El dólar de Nueva Zelanda descendió un 1% hasta 0,5834 dólares, acercándose al mínimo del día, después de que el Banco Reserva de Nueva Zelanda elevara su tasa de depósito oficial en 25 puntos básicos, hasta el 2,75%, el miércoles.
El aumento fue totalmente esperado por los mercados, pero la orientación anticipada complementaria de la RBNZ adoptó un tono más cauteloso del esperado. El banco central redujo sus previsiones promedias de la TCO para el cuarto trimestre y subrayó que el futuro del camino de tipos no estaba determinado, al citar la capacidad residual, el crecimiento suave y los riesgos bilaterales que disminuyen la urgencia de una mayor astringencia rápida.

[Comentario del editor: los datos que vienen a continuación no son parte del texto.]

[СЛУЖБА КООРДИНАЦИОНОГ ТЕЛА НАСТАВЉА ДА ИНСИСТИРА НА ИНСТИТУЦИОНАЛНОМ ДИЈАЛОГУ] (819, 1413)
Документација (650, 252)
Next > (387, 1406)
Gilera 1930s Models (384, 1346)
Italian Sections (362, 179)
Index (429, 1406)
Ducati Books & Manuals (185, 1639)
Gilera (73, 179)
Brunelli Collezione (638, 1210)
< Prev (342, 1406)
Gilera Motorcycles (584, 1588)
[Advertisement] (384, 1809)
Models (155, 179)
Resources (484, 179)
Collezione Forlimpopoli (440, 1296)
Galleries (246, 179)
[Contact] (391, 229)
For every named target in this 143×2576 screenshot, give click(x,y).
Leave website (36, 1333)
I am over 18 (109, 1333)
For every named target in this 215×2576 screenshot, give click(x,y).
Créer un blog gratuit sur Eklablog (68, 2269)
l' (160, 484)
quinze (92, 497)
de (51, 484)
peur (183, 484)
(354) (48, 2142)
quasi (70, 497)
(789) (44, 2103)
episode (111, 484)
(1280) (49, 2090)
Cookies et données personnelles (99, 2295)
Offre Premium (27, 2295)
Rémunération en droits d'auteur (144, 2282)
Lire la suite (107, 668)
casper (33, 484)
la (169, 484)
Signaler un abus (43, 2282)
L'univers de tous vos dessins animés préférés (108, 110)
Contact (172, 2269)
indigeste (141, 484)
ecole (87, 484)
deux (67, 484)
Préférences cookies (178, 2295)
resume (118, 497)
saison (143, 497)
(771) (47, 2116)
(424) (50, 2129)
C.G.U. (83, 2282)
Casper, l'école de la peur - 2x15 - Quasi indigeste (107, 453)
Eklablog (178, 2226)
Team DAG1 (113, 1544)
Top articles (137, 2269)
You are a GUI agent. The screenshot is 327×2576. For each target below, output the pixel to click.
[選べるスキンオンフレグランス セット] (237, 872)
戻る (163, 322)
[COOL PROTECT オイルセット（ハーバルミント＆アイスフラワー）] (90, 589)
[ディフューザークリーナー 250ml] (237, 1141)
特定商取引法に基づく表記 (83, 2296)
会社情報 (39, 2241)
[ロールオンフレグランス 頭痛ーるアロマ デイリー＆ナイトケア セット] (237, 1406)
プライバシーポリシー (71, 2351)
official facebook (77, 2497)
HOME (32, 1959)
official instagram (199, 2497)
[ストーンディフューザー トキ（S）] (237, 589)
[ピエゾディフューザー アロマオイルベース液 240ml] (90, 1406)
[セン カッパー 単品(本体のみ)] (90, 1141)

La inflación al núcleo, sin incluir los combustibles para vehículos, se mantuvo en el 2,9%, manteniéndose dentro de la banda objetivo del banco de 1-3%. A pesar de la subida, la caída del dólar neozelandés refleja la reevaluación por parte de los operadores de la trayectoria de política de la RBNZ, ya que la divisa retrocede desde un máximo de 52 semanas de 0,6094 dólares.
El dólar estadounidense se fortaleció hasta niveles máximos en dos semanas, apoyado por la demanda de refugio y el aumento de los precios del petróleo tras la escalada de tensiones entre EE.UU. e Irán. Estos desarrollos reforzaron las expectativas de un aumento de los tipos de interés por parte de la Reserva Federal en septiembre, lo que amplificó la presión sobre los activos de riesgo. Los mercados de valores asiáticos cayeron de forma generalizada ante un cambio global hacia la cautela, una fuerte venta de bonos y un fuerte aumento de los precios de los commodities energéticos.